> Task objective
Retrieve every line from the records in which the word "pixel" occurs.

Dataset entries
* * * * * * * * *

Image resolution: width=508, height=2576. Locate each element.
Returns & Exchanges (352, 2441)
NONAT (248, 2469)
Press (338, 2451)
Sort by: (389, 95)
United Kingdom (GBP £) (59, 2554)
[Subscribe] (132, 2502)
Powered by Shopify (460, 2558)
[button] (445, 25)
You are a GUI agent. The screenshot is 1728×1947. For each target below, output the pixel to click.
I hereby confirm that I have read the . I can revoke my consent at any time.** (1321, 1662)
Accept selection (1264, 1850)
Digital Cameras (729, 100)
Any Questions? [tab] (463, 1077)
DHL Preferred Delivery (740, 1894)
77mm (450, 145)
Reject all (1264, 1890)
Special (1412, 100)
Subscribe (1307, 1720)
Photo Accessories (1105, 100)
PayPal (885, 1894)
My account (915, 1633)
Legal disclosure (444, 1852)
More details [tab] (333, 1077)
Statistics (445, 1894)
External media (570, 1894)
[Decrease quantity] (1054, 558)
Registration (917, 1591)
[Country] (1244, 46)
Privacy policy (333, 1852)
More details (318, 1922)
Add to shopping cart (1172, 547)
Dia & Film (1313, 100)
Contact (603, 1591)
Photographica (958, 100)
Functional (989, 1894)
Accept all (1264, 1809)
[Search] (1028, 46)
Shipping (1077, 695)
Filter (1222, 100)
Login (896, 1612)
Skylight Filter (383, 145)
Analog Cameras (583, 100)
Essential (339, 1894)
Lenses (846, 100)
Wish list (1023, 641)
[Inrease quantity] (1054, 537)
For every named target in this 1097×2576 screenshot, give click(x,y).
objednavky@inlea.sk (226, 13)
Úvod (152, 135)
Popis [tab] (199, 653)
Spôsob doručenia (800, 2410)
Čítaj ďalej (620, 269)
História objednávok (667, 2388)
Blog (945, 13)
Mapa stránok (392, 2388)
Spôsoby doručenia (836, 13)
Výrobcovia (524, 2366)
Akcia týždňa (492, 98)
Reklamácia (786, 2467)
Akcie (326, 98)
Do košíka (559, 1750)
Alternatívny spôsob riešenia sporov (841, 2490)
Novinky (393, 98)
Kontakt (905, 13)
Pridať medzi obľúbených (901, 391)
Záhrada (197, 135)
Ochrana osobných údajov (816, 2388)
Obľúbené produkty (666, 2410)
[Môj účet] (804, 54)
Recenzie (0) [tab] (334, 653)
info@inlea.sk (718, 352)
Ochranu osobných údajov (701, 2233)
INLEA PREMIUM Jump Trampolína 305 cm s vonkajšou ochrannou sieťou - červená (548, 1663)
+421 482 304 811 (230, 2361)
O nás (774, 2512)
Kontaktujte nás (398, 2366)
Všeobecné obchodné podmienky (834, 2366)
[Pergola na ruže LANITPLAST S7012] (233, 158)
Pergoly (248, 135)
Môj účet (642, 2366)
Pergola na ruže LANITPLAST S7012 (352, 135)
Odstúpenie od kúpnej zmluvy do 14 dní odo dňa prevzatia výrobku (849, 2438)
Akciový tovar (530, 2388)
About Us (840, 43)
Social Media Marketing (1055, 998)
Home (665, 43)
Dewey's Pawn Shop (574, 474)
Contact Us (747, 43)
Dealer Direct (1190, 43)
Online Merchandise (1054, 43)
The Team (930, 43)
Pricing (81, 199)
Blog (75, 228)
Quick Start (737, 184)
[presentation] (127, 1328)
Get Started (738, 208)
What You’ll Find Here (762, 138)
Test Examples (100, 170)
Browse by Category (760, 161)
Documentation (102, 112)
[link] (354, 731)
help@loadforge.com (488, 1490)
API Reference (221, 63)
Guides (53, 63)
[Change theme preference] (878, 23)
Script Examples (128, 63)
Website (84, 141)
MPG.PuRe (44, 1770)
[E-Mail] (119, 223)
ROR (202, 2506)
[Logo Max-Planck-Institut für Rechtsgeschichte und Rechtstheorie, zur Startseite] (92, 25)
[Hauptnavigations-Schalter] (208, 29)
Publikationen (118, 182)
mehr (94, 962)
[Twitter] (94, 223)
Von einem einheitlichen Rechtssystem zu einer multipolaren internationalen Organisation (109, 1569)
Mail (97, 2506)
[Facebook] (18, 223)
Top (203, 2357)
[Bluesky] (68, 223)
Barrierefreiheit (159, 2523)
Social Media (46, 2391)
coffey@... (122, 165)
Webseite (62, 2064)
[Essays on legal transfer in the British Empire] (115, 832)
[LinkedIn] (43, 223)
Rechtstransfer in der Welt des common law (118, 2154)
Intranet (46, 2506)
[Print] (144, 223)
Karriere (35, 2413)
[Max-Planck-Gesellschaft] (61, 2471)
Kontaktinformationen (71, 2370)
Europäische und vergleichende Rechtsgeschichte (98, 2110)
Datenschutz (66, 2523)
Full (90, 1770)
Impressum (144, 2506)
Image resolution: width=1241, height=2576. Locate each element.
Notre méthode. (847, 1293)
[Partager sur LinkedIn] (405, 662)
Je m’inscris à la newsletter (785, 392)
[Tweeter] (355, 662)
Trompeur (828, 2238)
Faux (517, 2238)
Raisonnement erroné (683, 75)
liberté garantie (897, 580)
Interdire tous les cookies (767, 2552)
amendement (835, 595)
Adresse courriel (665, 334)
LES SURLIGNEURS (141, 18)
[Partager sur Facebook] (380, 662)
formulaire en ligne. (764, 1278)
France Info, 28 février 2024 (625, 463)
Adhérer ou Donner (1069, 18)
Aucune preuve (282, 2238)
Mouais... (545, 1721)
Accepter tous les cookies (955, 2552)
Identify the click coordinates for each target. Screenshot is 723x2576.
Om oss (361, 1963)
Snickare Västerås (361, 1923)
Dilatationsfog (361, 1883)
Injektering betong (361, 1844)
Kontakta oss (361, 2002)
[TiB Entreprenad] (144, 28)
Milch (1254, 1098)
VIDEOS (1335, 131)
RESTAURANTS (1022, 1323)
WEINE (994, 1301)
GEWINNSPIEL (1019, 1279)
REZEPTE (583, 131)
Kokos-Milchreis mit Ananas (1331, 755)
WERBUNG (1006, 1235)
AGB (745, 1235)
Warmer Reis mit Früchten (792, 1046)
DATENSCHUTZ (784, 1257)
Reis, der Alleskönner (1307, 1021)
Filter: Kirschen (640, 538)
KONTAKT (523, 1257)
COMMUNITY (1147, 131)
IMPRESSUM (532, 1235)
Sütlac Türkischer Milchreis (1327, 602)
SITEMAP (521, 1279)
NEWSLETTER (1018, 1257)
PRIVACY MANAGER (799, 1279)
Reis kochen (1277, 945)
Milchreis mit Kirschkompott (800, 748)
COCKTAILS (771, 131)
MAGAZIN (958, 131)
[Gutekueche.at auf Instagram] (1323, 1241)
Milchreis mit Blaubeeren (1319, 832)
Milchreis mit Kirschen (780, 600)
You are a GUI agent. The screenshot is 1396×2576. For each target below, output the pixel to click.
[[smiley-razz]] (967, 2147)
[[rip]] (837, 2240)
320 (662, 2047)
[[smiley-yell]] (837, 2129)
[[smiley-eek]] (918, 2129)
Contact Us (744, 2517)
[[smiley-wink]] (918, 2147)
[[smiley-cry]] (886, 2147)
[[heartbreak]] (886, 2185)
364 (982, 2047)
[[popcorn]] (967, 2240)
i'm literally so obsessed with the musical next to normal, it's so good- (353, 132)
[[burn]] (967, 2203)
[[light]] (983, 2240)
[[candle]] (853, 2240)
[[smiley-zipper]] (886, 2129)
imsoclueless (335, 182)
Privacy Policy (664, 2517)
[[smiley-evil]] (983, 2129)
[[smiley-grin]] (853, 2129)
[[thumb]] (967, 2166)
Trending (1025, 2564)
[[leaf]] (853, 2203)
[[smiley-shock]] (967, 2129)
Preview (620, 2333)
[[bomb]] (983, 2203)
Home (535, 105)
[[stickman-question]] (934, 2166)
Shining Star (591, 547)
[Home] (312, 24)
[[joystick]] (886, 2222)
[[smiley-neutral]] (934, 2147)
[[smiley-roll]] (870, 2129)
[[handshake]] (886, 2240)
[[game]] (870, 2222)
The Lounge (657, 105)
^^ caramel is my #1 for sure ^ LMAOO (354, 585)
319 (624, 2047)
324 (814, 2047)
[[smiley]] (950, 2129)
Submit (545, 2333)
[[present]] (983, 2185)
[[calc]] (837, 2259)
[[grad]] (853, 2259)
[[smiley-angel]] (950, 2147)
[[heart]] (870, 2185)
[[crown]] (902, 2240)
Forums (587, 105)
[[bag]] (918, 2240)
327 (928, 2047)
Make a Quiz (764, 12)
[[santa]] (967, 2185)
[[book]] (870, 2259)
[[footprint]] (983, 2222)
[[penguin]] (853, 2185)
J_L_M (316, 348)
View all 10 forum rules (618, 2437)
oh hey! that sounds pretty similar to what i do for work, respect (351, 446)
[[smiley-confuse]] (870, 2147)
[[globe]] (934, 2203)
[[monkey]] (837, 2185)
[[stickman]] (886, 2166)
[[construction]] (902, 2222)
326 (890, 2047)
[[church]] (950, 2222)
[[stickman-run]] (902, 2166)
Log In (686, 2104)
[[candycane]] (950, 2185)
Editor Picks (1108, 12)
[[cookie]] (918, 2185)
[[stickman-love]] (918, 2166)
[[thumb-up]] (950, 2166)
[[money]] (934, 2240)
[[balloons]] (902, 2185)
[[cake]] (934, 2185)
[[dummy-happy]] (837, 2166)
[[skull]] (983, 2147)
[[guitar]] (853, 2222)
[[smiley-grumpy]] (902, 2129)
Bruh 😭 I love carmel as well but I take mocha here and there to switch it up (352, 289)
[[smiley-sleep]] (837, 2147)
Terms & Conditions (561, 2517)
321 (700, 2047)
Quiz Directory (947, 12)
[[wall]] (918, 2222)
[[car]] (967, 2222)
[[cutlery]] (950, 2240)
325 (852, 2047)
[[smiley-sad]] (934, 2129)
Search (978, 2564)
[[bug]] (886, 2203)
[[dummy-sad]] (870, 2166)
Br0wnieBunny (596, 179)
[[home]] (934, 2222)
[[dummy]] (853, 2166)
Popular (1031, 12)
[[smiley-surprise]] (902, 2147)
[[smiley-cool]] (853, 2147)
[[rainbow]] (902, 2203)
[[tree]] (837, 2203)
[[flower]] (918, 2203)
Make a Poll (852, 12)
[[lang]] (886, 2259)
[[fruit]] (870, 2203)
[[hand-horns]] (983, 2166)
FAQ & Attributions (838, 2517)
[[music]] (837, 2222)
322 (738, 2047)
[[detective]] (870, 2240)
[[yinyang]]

* * * * * * * * *

> Task response
You are a GUI agent. The screenshot is 1728×1947. For each target below, output the pixel to click.
You are a GUI agent. The screenshot is 1396×2576. For each target below, output the pixel to click.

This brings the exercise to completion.